The Mountain Goats
Wonder Ballroom; Portland, OR
In the past, I’ve used this live blog to air personal grievances. Whether or not it was proper, it was nonetheless publishable. So with apologies to Merge (who got me into the show for free) and Loamlands (who seem like lovely people and who play lovely music) and The Mountain Goats (who, no offense, put on a really tepid and somewhat patronizing show last night) and the many people who were clearly enjoying themselves (I don’t begrudge you), I would like to hone my focus entirely on the strange couple who stood in front of me:
Hi, couple. It wasn’t that you pushed through the already-existing, awkwardly partitioned, and funny-smelling crowd to stand directly in front of me. I’ve dealt with that at virtually every show I’ve attended since I started going to shows. It is — and was — a minor annoyance. But your positioning didn’t help. Between my eyes and the stage, you — the two of you — took up most of my field of vision, so I had to watch you, together, foremost. Every song was interpreted through — and worse — by you. “High Hawk Season” and “Black Molly” were alright — a few small pecks, some gentle PDA. “Old College Try” was a little more risqué (mostly light groping), but manageable. But what the fuck happened during the rest of the set?
It began with heavy groping and swaying to the beat of “Twin Human Highway Flares.” It morphed into making out, in starts and stops, to the pace of “San Bernardino.” It continued through “Linda Blaire Was Born Innocent,” and coalesced during “Tallahassee,” in a bizarre blur of ugly and spit and hands.

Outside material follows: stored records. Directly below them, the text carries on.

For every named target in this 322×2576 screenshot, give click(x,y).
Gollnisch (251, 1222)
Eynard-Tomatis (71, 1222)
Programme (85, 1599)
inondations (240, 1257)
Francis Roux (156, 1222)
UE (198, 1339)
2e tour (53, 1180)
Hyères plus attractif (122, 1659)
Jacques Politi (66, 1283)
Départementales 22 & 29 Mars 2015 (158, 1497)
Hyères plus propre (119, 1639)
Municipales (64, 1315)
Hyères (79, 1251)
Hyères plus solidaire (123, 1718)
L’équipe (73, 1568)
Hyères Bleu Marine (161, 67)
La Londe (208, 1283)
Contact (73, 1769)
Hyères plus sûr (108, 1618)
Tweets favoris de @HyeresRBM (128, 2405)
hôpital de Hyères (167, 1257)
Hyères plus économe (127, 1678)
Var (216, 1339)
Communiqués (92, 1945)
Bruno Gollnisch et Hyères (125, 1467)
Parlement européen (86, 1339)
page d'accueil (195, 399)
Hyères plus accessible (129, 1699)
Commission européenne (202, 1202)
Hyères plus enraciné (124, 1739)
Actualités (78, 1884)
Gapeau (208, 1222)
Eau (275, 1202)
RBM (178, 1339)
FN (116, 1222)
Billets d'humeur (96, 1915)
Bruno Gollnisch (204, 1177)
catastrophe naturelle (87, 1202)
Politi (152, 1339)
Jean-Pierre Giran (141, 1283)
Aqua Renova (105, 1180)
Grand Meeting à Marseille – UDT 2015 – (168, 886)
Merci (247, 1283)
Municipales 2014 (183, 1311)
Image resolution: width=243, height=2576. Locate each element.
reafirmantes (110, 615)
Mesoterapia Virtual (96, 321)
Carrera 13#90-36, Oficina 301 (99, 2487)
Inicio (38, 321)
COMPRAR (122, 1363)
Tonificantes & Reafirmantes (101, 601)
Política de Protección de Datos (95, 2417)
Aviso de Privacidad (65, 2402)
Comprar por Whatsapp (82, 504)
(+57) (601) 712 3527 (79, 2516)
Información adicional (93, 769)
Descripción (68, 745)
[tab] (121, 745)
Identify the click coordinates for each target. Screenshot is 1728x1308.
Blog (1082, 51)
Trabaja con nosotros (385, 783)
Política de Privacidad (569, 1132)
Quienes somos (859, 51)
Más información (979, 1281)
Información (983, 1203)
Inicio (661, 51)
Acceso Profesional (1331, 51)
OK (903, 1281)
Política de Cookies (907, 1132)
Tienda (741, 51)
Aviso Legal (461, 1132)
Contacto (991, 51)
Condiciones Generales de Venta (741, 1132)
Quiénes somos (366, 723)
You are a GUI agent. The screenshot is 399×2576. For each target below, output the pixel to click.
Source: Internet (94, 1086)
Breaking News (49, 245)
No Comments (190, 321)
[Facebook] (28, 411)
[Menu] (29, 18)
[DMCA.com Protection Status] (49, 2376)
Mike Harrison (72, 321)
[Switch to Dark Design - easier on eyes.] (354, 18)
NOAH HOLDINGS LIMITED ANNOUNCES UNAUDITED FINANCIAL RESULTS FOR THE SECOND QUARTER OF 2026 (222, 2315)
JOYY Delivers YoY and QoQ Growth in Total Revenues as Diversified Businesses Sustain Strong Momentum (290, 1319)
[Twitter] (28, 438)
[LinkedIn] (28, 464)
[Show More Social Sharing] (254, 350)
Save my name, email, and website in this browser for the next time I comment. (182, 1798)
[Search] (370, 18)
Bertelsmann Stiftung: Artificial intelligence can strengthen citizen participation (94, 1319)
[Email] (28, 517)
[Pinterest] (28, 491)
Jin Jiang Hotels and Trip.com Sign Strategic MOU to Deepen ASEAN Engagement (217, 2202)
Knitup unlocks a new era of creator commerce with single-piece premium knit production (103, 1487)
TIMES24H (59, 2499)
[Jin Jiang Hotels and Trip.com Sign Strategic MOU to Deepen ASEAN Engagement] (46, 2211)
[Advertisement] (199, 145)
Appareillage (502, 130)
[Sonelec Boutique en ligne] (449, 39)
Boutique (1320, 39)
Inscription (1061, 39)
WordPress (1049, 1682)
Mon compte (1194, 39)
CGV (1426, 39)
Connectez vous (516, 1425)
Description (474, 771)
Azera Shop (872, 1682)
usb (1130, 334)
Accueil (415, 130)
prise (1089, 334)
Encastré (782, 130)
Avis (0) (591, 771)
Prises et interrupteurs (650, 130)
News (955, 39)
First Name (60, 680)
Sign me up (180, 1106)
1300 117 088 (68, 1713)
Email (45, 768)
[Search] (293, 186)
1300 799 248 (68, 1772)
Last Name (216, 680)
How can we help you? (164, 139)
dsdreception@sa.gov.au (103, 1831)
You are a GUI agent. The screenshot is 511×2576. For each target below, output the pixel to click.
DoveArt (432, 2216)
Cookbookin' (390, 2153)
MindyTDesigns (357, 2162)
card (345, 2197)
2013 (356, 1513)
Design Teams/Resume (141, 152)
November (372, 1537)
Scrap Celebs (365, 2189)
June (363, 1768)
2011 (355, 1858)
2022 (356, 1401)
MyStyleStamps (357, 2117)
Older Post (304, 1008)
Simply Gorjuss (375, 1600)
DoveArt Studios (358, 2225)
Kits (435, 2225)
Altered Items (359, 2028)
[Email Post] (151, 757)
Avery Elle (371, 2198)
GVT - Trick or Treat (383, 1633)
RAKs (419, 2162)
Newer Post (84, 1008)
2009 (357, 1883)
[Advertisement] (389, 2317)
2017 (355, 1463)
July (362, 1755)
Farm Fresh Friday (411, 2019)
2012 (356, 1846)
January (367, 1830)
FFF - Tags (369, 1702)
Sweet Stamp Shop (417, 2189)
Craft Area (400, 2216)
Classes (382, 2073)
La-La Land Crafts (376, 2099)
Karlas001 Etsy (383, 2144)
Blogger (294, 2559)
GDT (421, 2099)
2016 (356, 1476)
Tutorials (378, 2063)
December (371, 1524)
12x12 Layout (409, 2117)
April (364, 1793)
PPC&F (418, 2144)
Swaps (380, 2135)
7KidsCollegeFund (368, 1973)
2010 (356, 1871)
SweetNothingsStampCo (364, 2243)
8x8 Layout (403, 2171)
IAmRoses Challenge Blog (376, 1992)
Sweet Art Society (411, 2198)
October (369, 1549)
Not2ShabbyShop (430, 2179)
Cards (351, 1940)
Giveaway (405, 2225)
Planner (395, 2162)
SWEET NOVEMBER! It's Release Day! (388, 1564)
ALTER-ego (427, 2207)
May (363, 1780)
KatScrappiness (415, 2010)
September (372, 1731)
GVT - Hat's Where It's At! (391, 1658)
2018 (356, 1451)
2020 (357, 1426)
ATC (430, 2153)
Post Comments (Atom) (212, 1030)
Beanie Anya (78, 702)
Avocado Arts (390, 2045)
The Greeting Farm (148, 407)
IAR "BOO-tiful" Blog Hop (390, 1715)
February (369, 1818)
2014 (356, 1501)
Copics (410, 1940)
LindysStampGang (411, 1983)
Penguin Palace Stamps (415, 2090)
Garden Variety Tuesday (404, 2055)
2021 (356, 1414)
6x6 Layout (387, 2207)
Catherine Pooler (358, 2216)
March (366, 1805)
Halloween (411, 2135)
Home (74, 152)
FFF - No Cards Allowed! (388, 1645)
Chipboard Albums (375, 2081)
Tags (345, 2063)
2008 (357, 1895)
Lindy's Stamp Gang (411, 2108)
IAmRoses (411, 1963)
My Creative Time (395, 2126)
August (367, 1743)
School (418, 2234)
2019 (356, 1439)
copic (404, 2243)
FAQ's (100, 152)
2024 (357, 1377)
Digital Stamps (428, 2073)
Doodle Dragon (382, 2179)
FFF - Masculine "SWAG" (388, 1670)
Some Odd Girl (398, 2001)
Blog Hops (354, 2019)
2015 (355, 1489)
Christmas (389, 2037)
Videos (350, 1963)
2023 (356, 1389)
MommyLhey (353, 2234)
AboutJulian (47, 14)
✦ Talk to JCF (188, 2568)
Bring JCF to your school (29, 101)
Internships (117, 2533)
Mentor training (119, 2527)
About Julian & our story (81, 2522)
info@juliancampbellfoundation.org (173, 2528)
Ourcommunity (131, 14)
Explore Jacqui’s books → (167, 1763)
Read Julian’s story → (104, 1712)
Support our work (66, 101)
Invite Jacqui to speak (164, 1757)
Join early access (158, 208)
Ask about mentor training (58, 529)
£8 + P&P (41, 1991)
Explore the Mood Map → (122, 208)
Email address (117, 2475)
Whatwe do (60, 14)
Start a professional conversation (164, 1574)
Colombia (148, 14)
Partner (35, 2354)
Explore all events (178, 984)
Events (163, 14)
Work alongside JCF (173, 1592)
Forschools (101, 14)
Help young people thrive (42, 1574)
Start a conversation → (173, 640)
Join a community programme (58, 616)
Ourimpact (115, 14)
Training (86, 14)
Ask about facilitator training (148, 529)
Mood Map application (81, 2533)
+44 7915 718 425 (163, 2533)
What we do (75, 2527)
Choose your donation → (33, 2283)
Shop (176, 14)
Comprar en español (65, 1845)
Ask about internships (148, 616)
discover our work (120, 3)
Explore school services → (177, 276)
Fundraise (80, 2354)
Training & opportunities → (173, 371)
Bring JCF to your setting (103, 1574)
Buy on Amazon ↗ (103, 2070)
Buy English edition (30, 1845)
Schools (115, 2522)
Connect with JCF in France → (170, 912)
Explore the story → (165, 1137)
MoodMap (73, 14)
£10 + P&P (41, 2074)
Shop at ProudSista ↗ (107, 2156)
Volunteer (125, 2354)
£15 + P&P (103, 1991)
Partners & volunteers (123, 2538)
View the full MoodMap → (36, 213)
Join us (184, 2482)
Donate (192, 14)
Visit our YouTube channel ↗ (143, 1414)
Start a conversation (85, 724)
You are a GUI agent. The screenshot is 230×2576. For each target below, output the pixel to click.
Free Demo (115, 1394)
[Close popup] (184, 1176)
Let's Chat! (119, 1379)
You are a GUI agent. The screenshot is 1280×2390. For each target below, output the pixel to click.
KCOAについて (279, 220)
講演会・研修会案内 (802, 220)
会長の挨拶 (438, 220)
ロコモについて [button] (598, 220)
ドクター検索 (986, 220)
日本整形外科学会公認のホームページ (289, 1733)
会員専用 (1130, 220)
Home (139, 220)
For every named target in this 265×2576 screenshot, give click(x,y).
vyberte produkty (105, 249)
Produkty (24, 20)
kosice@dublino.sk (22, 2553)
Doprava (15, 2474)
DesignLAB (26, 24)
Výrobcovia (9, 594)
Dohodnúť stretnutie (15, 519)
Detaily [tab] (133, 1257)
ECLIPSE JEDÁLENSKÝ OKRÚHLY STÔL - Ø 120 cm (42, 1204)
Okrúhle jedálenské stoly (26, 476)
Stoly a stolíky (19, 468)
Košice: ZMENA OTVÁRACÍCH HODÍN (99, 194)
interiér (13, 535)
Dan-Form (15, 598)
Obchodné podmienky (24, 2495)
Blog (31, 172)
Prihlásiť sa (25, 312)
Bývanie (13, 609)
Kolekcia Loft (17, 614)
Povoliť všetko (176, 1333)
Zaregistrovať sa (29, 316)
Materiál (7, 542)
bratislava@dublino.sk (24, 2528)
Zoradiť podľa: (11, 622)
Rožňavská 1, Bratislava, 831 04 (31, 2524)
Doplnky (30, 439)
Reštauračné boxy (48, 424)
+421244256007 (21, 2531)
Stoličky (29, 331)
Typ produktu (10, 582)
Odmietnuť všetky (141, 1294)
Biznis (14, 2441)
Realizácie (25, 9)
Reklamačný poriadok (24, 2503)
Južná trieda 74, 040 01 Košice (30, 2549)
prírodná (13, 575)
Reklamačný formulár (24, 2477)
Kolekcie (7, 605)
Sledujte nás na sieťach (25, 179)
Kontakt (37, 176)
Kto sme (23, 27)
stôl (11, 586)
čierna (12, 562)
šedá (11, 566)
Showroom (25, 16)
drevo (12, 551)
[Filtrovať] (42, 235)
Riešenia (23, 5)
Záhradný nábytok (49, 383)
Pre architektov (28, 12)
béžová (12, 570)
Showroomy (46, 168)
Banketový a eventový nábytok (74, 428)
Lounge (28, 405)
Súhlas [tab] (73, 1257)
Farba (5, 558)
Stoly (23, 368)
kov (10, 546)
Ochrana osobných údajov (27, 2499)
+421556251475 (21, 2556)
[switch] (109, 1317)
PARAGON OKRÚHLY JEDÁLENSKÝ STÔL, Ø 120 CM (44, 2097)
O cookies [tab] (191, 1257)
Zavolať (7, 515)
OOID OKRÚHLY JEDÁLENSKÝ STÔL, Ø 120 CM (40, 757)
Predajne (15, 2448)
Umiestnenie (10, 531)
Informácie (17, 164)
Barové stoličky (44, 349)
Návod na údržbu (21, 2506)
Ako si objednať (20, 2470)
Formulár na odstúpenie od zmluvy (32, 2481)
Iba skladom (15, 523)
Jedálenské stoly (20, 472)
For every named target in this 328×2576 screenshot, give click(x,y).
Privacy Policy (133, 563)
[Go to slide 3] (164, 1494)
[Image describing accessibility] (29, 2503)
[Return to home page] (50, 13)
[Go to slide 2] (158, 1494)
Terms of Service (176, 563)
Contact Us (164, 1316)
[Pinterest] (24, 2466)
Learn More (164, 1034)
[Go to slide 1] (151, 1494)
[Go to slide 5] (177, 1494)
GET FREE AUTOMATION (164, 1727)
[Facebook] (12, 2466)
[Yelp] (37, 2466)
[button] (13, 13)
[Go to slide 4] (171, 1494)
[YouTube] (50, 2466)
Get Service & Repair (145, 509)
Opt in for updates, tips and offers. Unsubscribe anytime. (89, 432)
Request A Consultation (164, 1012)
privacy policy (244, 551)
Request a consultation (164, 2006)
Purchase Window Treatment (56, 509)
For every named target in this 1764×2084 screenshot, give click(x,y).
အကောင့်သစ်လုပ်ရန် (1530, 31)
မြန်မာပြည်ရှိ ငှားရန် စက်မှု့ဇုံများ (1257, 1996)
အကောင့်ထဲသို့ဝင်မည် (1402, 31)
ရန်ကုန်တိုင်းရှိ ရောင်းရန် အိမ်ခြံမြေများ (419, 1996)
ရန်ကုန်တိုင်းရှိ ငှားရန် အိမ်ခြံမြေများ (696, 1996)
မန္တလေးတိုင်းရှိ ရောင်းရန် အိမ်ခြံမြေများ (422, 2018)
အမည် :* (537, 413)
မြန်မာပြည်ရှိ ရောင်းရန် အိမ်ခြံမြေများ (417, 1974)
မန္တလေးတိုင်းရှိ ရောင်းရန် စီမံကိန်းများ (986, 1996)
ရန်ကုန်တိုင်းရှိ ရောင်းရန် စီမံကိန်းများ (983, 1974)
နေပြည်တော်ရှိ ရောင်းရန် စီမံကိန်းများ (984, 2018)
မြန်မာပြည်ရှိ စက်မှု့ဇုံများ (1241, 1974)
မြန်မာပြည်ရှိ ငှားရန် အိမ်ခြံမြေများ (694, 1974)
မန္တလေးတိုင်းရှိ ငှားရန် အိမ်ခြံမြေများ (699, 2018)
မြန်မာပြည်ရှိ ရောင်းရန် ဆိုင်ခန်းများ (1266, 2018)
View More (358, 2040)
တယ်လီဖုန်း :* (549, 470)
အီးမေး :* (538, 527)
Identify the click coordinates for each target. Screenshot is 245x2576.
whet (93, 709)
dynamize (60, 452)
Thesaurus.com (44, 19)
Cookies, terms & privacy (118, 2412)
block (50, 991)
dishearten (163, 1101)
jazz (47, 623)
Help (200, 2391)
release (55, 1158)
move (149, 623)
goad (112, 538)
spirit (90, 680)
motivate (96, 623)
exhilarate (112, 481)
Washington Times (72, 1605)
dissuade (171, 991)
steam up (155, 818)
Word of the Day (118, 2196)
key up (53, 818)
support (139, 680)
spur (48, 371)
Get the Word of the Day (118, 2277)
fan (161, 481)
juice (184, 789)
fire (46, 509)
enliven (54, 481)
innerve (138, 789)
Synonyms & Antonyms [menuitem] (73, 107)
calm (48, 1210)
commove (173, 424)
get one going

All of this, during the same “Tallahassee” that sings prayers to summon the destroying angel. Listen, I’m no prude. I understand love and its physicality. But love and exhibitionism are not the same thing; the latter is a display of insecurity, and, yeah, it’s unfair to force others to watch. In the future, and in the spirit of infamous mistakes, would you please relegate your interpretive dance to the venue’s dark corners? The rest of us really would appreciate it.
Otherwise, like I implied above, the show was alright, I guess.